[Extracted data entries]
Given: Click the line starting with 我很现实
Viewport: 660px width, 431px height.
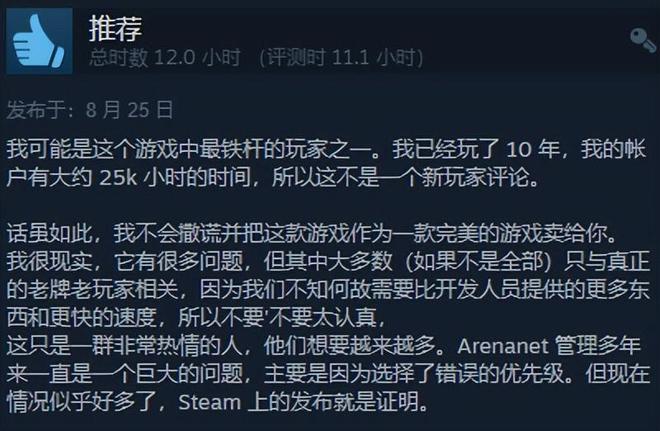Looking at the screenshot, I should click(x=328, y=262).
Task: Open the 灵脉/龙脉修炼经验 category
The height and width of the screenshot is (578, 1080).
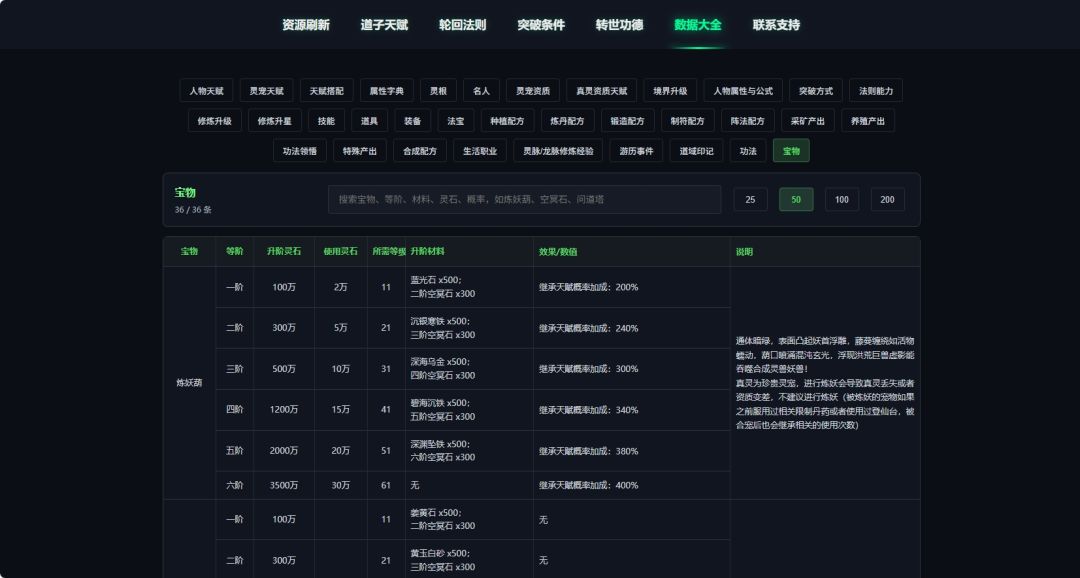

**About this exercise:**
Make an exact copy of all entries above, dropping the images.

**Final answer:**
Given: Click the line starting with 我很现实
Viewport: 660px width, 431px height.
Looking at the screenshot, I should click(x=328, y=262).
Task: Open the 灵脉/龙脉修炼经验 category
The height and width of the screenshot is (578, 1080).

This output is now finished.